» ACTIVITY: Below are entries. Give back exactly the lines from the one containing "Given: Click the vertical scrollbar track" through the one containing "Screen dimensions: 387x687", inclusive, without the pictures.

(Stored items from a collection)
☆ ☆ ☆ ☆ ☆ ☆ ☆

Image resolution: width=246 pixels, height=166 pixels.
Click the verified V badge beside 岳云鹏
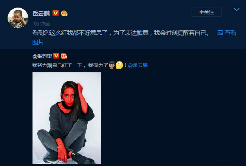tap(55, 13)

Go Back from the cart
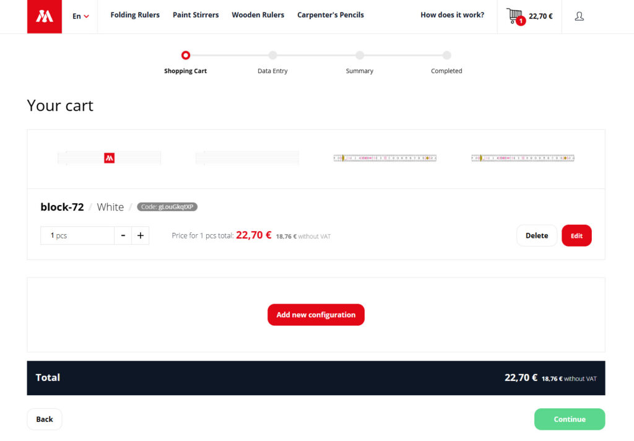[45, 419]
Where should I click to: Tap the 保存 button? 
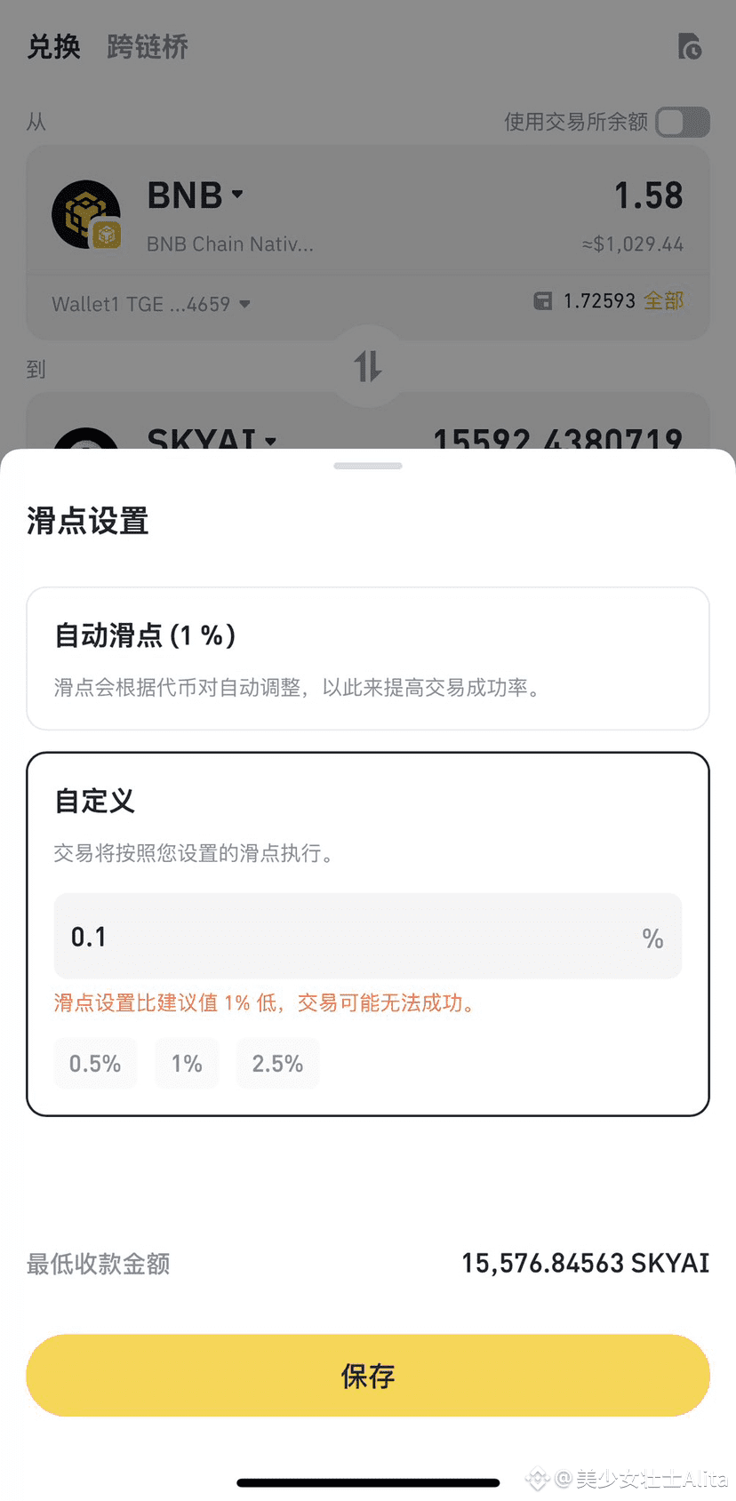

☆ ☆ ☆ ☆ ☆ ☆ ☆

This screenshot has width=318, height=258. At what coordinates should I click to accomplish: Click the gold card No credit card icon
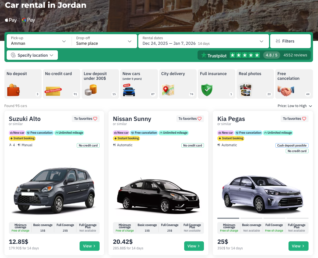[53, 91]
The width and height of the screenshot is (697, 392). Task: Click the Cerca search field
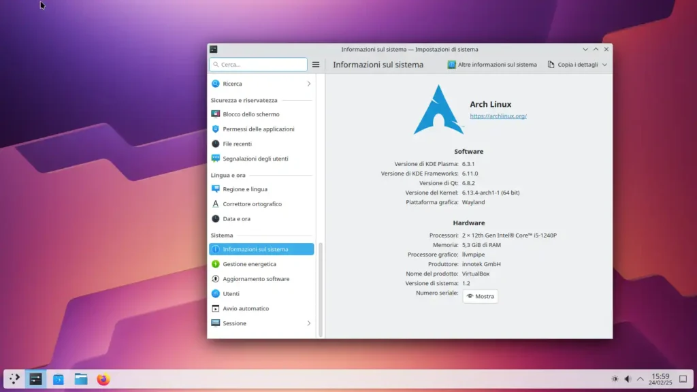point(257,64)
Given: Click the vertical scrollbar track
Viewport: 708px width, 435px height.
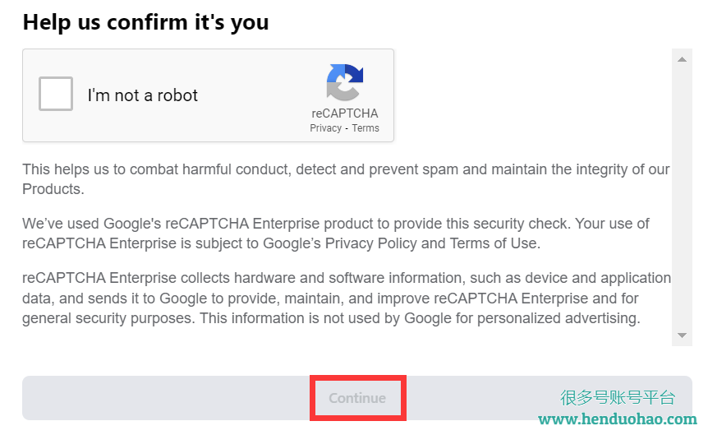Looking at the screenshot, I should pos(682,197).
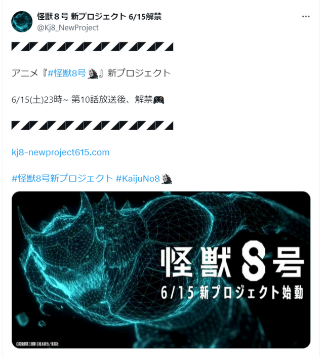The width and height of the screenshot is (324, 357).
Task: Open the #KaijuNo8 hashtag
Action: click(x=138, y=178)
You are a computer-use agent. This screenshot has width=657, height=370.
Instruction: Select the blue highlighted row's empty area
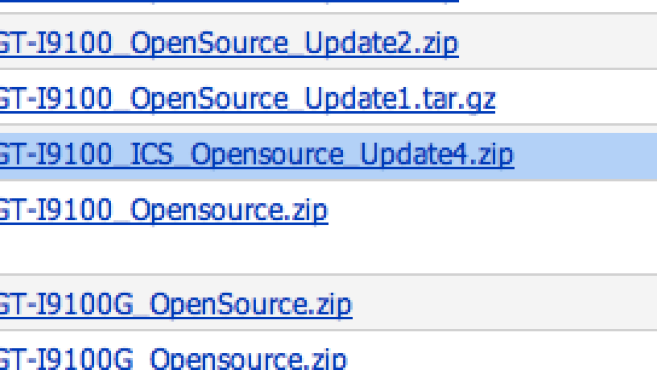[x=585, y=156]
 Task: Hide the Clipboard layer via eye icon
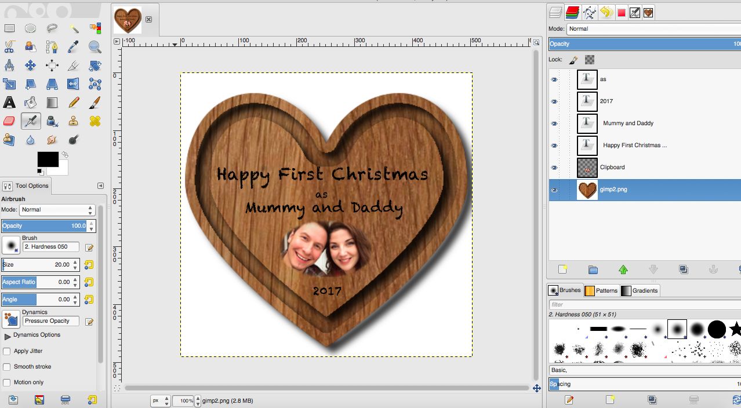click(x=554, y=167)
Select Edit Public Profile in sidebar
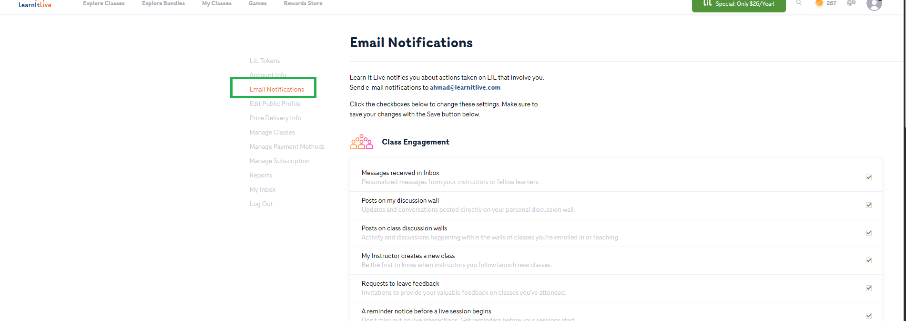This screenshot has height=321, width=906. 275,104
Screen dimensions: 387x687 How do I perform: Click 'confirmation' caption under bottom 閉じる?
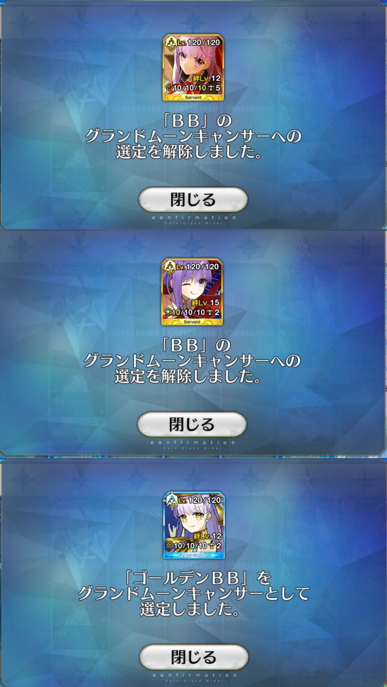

☆ ☆ ☆ ☆ ☆ ☆ ☆

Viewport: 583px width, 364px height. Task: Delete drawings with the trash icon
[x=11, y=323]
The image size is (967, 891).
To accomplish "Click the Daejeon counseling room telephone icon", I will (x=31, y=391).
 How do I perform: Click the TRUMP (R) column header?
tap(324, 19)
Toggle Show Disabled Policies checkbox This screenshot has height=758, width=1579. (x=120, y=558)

☆ ☆ ☆ ☆ ☆ ☆ ☆

» FINAL ANSWER:
Given: Click the vertical scrollbar track
Viewport: 708px width, 435px height.
Looking at the screenshot, I should pos(682,197).
The width and height of the screenshot is (324, 357).
Task: Open the #KaijuNo8 hashtag
Action: click(x=138, y=178)
You are a computer-use agent. This screenshot has width=657, height=370.
Instruction: Select the blue highlighted row's empty area
[x=585, y=156]
 Task: Hide the Clipboard layer via eye icon
click(x=554, y=167)
Select Edit Public Profile in sidebar
This screenshot has height=321, width=906. 275,104
Screen dimensions: 387x687 How do I perform: Click 'confirmation' caption under bottom 閉じる?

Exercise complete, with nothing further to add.